# Given information
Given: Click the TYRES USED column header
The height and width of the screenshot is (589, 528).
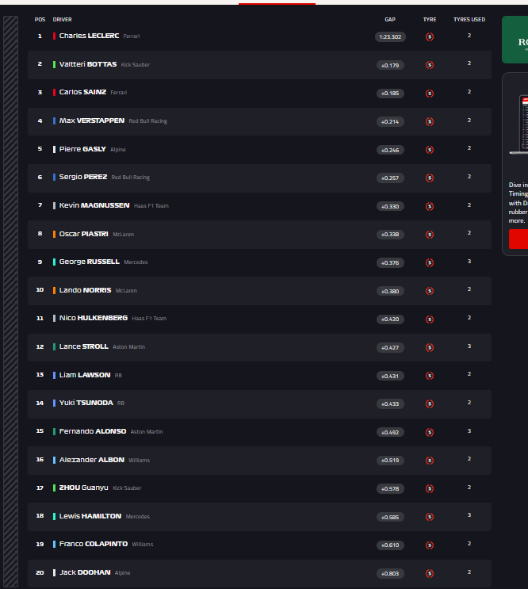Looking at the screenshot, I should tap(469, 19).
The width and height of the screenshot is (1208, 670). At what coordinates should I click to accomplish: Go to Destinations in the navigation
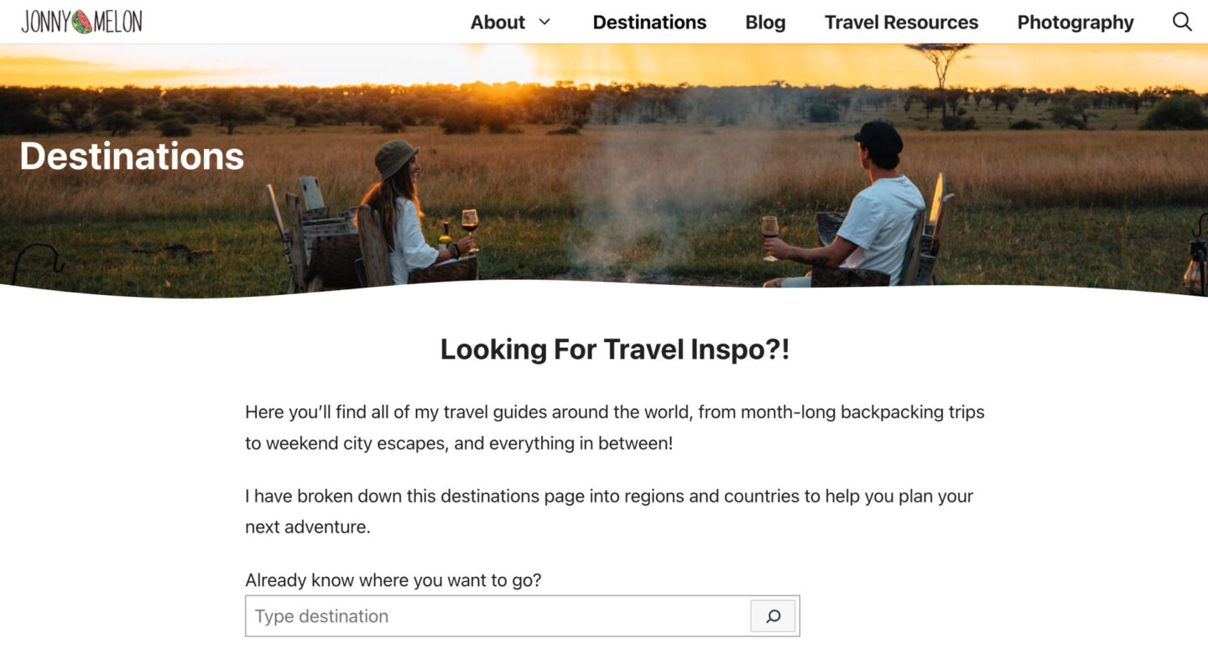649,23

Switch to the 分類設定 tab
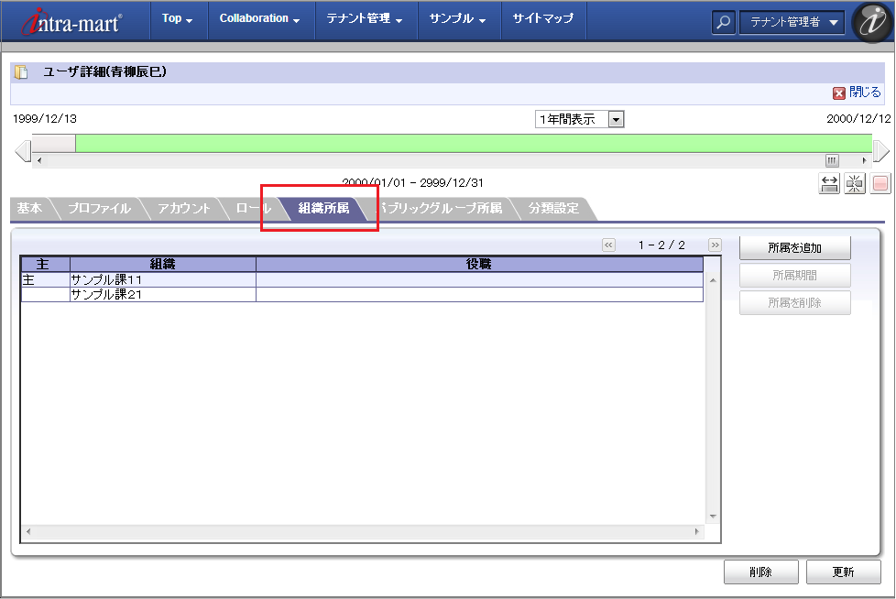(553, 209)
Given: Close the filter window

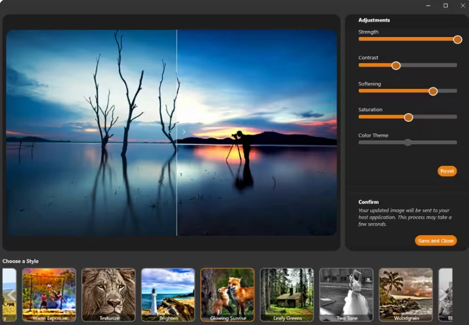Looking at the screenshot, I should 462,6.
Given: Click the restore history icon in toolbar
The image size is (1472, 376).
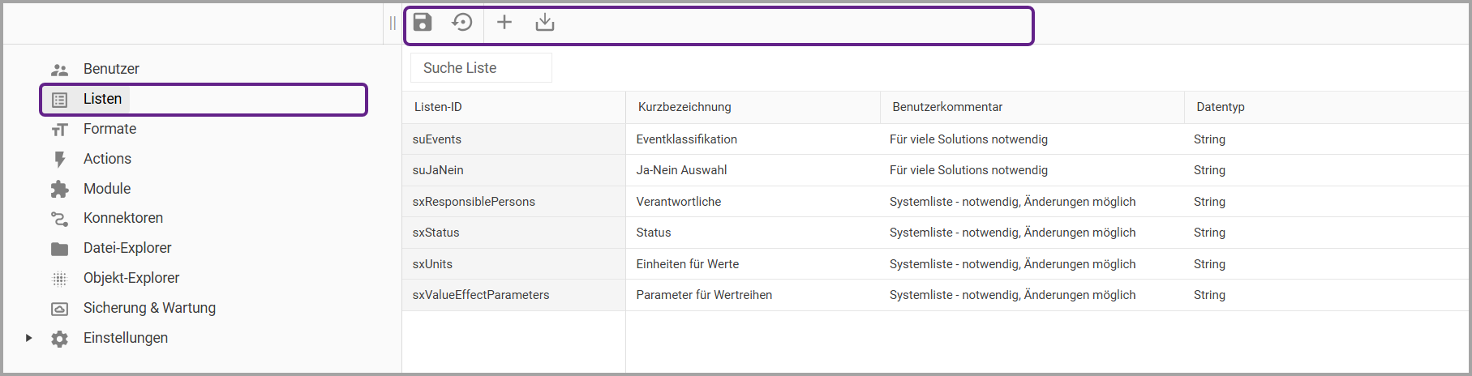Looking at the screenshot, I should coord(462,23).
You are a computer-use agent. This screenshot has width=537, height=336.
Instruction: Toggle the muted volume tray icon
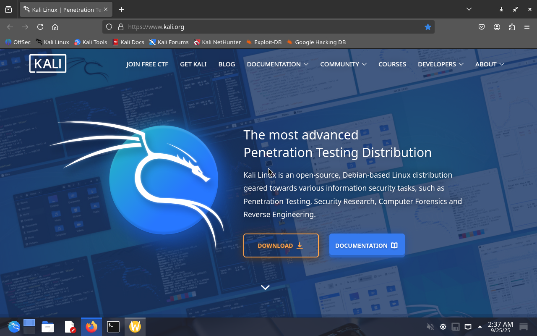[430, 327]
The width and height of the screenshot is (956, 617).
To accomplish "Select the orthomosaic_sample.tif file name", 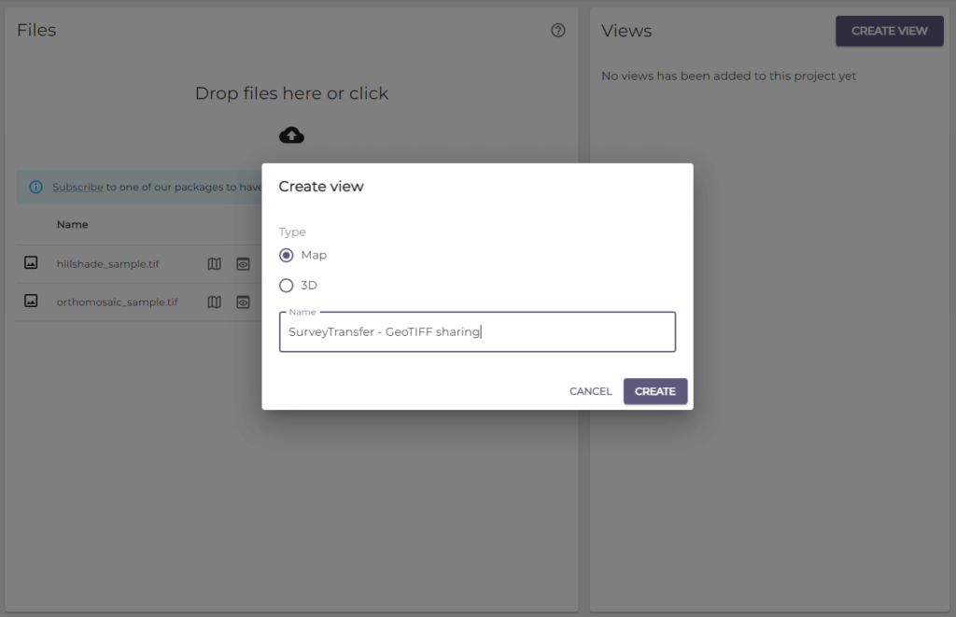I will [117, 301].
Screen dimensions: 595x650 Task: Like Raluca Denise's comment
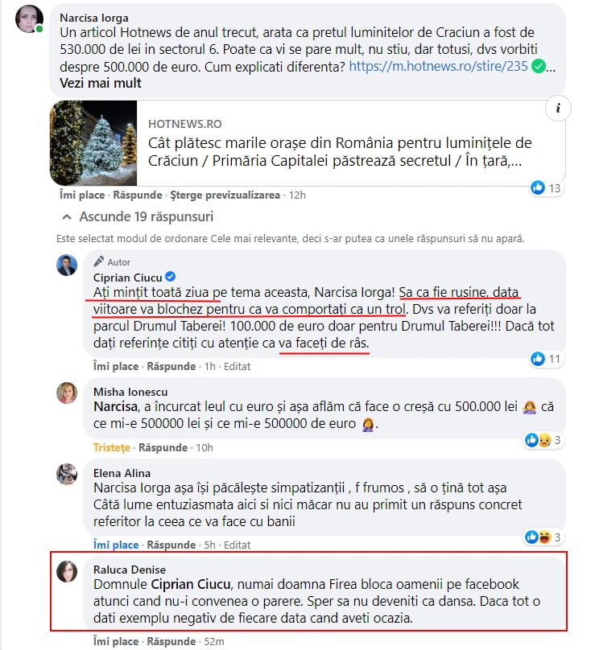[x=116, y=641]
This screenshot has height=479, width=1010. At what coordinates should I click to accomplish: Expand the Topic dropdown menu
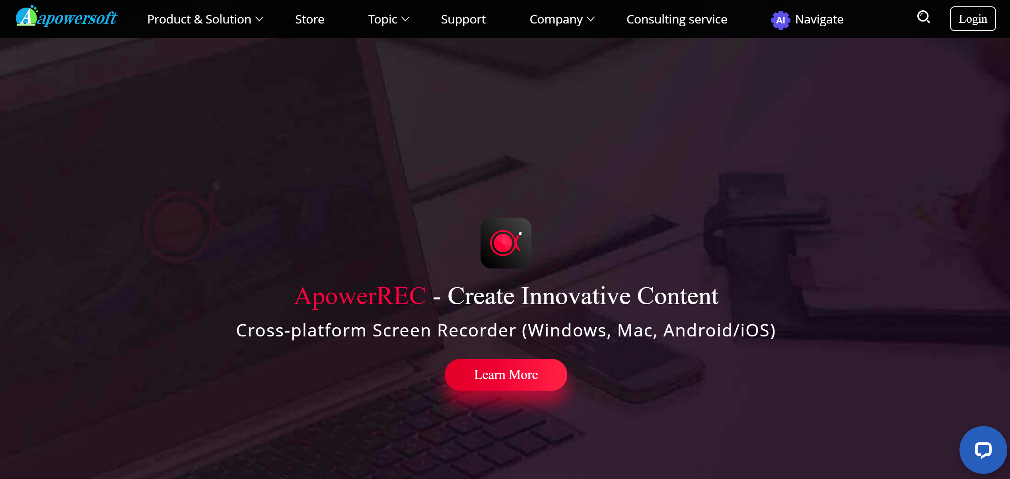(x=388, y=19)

# What the exercise asks
What you return must match, character for character, the lines above from the one with "Given: Click the restore" through the one with "The width and height of the screenshot is (956, 617).", minus any pictures.

# Solution to the exercise
Given: Click the restore history icon in toolbar
The image size is (1472, 376).
Looking at the screenshot, I should coord(462,23).
You are a computer-use agent. This screenshot has width=537, height=336.
Instruction: Toggle the muted volume tray icon
[430, 327]
The width and height of the screenshot is (956, 617).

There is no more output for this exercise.